> Directions: Rewrite every item below, putting "screen navigation assistant" in place of each occurrence of "computer-use agent" and keeping all other text the same.

Items for locating described things

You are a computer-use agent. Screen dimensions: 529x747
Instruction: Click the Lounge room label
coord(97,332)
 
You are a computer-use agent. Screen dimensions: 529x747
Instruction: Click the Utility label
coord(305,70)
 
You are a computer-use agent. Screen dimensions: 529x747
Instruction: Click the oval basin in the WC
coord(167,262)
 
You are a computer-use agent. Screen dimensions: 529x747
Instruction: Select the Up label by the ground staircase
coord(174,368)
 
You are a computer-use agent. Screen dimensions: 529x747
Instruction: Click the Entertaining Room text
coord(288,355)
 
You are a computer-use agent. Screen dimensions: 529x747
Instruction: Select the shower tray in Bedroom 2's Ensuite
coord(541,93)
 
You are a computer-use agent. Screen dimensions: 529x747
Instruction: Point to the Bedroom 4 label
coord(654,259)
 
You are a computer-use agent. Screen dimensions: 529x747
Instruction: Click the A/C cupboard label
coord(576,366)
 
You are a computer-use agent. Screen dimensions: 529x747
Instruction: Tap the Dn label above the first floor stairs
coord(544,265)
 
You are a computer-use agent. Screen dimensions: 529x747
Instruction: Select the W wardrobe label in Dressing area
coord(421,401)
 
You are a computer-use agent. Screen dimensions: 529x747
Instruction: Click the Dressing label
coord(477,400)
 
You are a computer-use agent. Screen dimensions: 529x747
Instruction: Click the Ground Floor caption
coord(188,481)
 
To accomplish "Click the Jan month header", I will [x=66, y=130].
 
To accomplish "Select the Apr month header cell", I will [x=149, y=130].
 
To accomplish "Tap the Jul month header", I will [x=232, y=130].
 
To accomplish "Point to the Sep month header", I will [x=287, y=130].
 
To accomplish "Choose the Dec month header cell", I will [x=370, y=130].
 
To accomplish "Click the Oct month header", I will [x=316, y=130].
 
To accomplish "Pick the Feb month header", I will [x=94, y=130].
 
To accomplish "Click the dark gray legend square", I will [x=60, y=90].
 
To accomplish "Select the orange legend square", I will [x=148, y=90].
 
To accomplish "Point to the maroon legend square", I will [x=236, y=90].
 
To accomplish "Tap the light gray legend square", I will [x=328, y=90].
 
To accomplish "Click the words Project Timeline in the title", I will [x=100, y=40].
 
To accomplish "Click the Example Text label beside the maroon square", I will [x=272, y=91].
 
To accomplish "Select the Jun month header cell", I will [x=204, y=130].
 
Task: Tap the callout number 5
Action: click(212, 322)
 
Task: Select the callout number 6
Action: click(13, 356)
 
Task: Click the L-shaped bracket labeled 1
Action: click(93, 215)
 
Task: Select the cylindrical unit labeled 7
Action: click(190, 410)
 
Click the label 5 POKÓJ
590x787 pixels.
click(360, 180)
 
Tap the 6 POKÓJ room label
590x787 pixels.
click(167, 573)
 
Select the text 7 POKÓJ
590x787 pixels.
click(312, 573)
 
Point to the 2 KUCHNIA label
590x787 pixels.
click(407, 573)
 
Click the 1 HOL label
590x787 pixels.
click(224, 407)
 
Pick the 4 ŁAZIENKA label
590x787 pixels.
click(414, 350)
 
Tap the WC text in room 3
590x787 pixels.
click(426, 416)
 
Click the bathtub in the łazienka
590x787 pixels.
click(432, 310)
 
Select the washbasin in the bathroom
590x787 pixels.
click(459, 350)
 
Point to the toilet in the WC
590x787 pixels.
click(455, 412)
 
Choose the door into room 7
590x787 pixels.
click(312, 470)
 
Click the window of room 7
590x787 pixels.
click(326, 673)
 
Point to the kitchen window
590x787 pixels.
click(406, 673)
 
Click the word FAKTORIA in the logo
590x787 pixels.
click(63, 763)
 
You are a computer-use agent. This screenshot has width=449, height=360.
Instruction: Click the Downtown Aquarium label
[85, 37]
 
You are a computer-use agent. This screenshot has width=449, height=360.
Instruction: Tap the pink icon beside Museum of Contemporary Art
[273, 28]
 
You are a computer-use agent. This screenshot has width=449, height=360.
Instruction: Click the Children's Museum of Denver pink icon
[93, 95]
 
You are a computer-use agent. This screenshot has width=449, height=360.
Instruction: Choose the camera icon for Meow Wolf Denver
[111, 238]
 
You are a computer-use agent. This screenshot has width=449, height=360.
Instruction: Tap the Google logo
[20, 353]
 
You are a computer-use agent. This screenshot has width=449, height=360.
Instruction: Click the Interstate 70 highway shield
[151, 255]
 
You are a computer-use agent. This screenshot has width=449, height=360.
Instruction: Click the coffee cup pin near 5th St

> Response below:
You are a screen navigation assistant. Screen dimensions: 529x747
Instruction: Click the Lounge room label
coord(97,332)
 
You are a screen navigation assistant. Screen dimensions: 529x747
Instruction: Click the Utility label
coord(305,70)
 
You are a screen navigation assistant. Screen dimensions: 529x747
Instruction: Click the oval basin in the WC
coord(167,262)
 
You are a screen navigation assistant. Screen dimensions: 529x747
Instruction: Select the Up label by the ground staircase
coord(174,368)
 
You are a screen navigation assistant. Screen dimensions: 529x747
Instruction: Click the Entertaining Room text
coord(288,355)
 
You are a screen navigation assistant. Screen dimensions: 529x747
Instruction: Select the shower tray in Bedroom 2's Ensuite
coord(541,93)
 
You are a screen navigation assistant. Screen dimensions: 529x747
Instruction: Point to the Bedroom 4 label
coord(654,259)
 
You are a screen navigation assistant. Screen dimensions: 529x747
Instruction: Click the A/C cupboard label
coord(576,366)
 
You are a screen navigation assistant. Screen dimensions: 529x747
Instruction: Tap the Dn label above the first floor stairs
coord(544,265)
 
You are a screen navigation assistant. Screen dimensions: 529x747
Instruction: Select the W wardrobe label in Dressing area
coord(421,401)
 
You are a screen navigation assistant. Screen dimensions: 529x747
Instruction: Click the Dressing label
coord(477,400)
 
You are a screen navigation assistant. Screen dimensions: 529x747
Instruction: Click the Ground Floor caption
coord(188,481)
 
To accomplish "Click the Jan month header", I will [x=66, y=130].
 
To accomplish "Select the Apr month header cell", I will [x=149, y=130].
 
To accomplish "Tap the Jul month header", I will [x=232, y=130].
 
To accomplish "Point to the Sep month header", I will [x=287, y=130].
 
To accomplish "Choose the Dec month header cell", I will [x=370, y=130].
 
To accomplish "Click the Oct month header", I will [x=316, y=130].
 
To accomplish "Pick the Feb month header", I will [x=94, y=130].
 
To accomplish "Click the dark gray legend square", I will [x=60, y=90].
 
To accomplish "Select the orange legend square", I will [x=148, y=90].
 
To accomplish "Point to the maroon legend square", I will [x=236, y=90].
 
To accomplish "Tap the light gray legend square", I will [x=328, y=90].
 
To accomplish "Click the words Project Timeline in the title", I will [x=100, y=40].
 
To accomplish "Click the Example Text label beside the maroon square", I will [x=272, y=91].
 
To accomplish "Select the Jun month header cell", I will [x=204, y=130].
 
Task: Tap the callout number 5
Action: click(212, 322)
 
Task: Select the callout number 6
Action: click(13, 356)
 
Task: Click the L-shaped bracket labeled 1
Action: click(93, 215)
 
Task: Select the cylindrical unit labeled 7
Action: click(190, 410)
 
Click the label 5 POKÓJ
590x787 pixels.
click(360, 180)
 
Tap the 6 POKÓJ room label
590x787 pixels.
click(167, 573)
 
Select the text 7 POKÓJ
590x787 pixels.
click(312, 573)
 
Point to the 2 KUCHNIA label
590x787 pixels.
click(407, 573)
 
Click the 1 HOL label
590x787 pixels.
click(224, 407)
 
Pick the 4 ŁAZIENKA label
590x787 pixels.
click(414, 350)
 
Tap the WC text in room 3
590x787 pixels.
click(426, 416)
 
Click the bathtub in the łazienka
590x787 pixels.
click(432, 310)
 
Select the washbasin in the bathroom
590x787 pixels.
click(459, 350)
 
Point to the toilet in the WC
590x787 pixels.
click(455, 412)
 
Choose the door into room 7
590x787 pixels.
click(312, 470)
 
Click the window of room 7
590x787 pixels.
click(326, 673)
 
Point to the kitchen window
590x787 pixels.
click(406, 673)
 
Click the word FAKTORIA in the logo
590x787 pixels.
click(63, 763)
 
You are a screen navigation assistant. This screenshot has width=449, height=360.
Instruction: Click the Downtown Aquarium label
[85, 37]
 
You are a screen navigation assistant. This screenshot has width=449, height=360.
Instruction: Tap the pink icon beside Museum of Contemporary Art
[273, 28]
 
You are a screen navigation assistant. This screenshot has width=449, height=360.
Instruction: Click the Children's Museum of Denver pink icon
[93, 95]
 
You are a screen navigation assistant. This screenshot has width=449, height=360.
Instruction: Choose the camera icon for Meow Wolf Denver
[111, 238]
 
You are a screen navigation assistant. This screenshot has width=449, height=360.
Instruction: Tap the Google logo
[20, 353]
 
You are a screen navigation assistant. This screenshot has width=449, height=360.
Instruction: Click the Interstate 70 highway shield
[151, 255]
 
You are a screen navigation assistant. This screenshot has width=449, height=360.
Instruction: Click the coffee cup pin near 5th St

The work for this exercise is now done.